Le néolibéralisme et le marché soutenu coûte que coûte par l’État ne sont pas supportables. Les inégalités criantes et leur renforcement, la crise écologique majeure que nous vivons, en étaient les preuves. Alors, si les tenants, économiques et politiques, de ce système ne voulaient pas le voir, aujourd’hui ils ne peuvent plus faire semblant. 

Nos gouvernants se retrouvent impuissants face à des systèmes hyper complexes et fragiles sur lesquels ils n’ont plus la main. Sur lesquels nous n’avons plus prise, tant individuellement, que collectivement. 

L’État, nu face à la crise, tentera bien de sauver le système en recourant toujours plus à la police et à l’autoritarisme — en atteste les commandes récentes de drones de surveillance et autre matériel de maintien de l’ordre. Ce sera, c’est, un aveu supplémentaire de son échec. 

Mais localement, nous ne sommes pas impuissants. Et même, nous nous devons d’agir. Et surtout nous, habitantes et habitants, nous devons nous mobiliser, plus que jamais, parce que les politiques au pouvoir sont aussi responsables de cet échec. Plus que jamais nous devons nous réapproprier la politique, réorienter les choix de modes de vie et de modèle de société. 

Cette crise constitue un tournant. Un choix nous est imposé : est-ce qu’on relance la machine pour relancer l’économie et revenir à la situation précédente ? Ou bien est-ce qu’on profite de l’occasion pour se poser la question de nos besoins et des activités utiles pour la société ? Les politiques d’austérité et de relance ne visent qu’un objectif : relancer la croissance. Cette abstraction qui guide toutes nos politiques, mais dont on n’évalue jamais les impacts sociaux et écologiques. Cette abstraction qui était un moyen et qui est devenue une finalité en soi. Parce que le monde d’avant n’était plus viable pour le plus grand nombre d’entre nous, nous devons sortir de ces logiques qui nous enferment, qui détruisent la planète et nous-mêmes. Passons à un monde “post-croissance”. Passons à une société écologiste. À l’écologie populaire. 

Pour cela, dans les mois à venir, la priorité doit être donnée à la relocalisation et à la réappropriation collective des productions répondant à nos besoins essentiels. La priorité doit être de développer notre autonomie locale.  
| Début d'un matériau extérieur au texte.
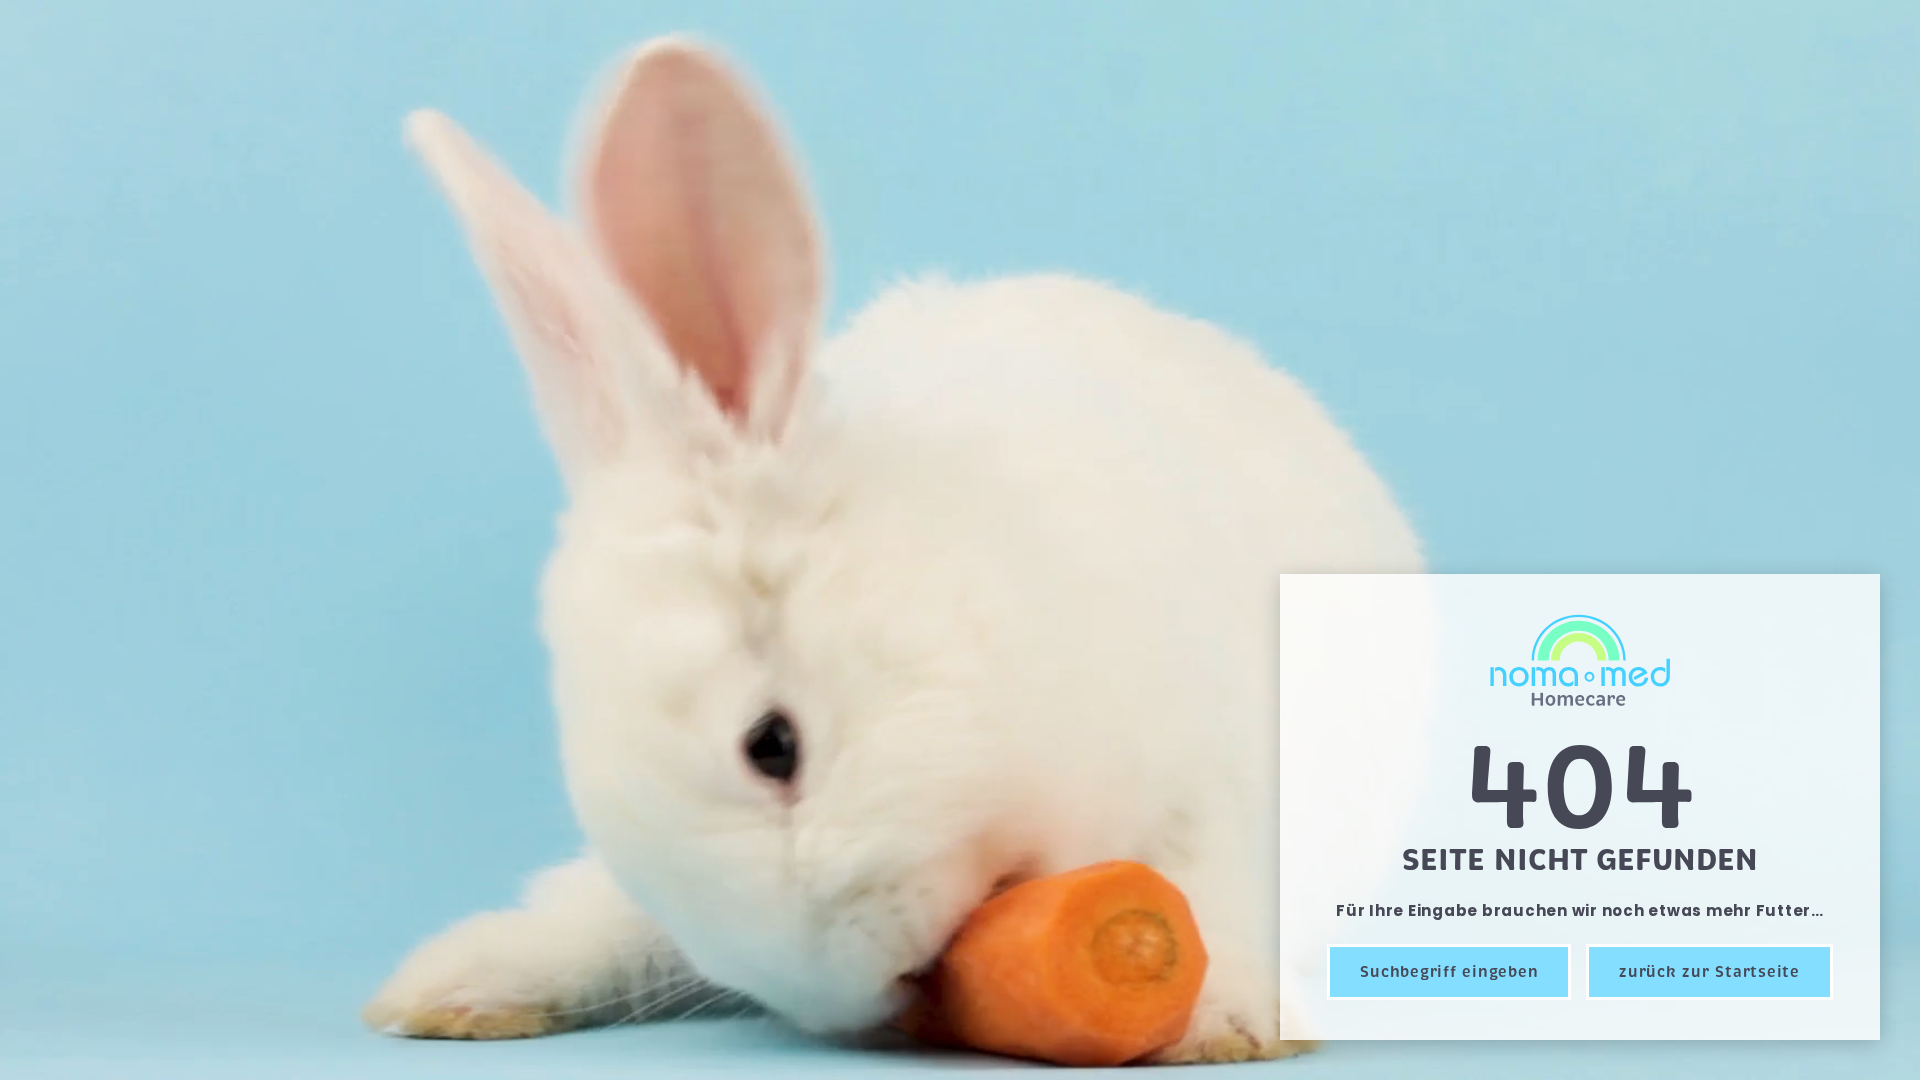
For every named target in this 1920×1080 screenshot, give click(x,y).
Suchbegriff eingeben (1449, 972)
C’est dans ce sens que pour les élections municipales, nous avions proposé une régie agricole et alimentaire grâce à laquelle les Nantaises et les Nantais auraient pu se nourrir. Créer une régie alimentaire, c’est affirmer que nous nourrir est une priorité. 

C’est également dans ce sens que nous proposons de créer un fournisseur d’énergie locale et renouvelable pour booster la production locale d’énergie et permettre aux habitants de se chauffer sans se ruiner, parce que l’énergie est reconnue comme une ressource indispensable qui doit faire l’objet de choix collectifs. 

C’est aussi dans ce sens que, plutôt que de dégrader toujours plus la santé publique, nous voulions non seulement revoir le projet de futur CHU, mais aussi construire des centres de santé pour une médecine de proximité accessible à tous. 

C’est aussi dans ce sens que nous proposons d’ouvrir des ateliers communaux, pour que les habitants puissent répondre à leurs besoins matériels, réparer, créer et que se développent dans nos quartiers des activités utiles à la société.

C’est aussi dans ce sens que nous plaidons pour plus de cafés et de lieux de convivialité dans nos quartiers pour favoriser l’entraide et la solidarité, qui nous rendent résilients collectivement dans les crises que nous traversons. 

C’est aussi dans ce sens, que, forts de ce lien social stimulé, nous proposons que les habitants se saisissent de plus en plus du pouvoir, via la création d’Assemblées habitantes dans chaque quartier vécu, qui prendraient la main sur des questions de proximité.

Alors ne laissons pas cette crise se transformer en opportunité pour le modèle actuel de se relever, encore plus fort et plus écrasant, mais saisissons-nous de cette occasion pour créer et changer nos modes de vie ici, à Nantes.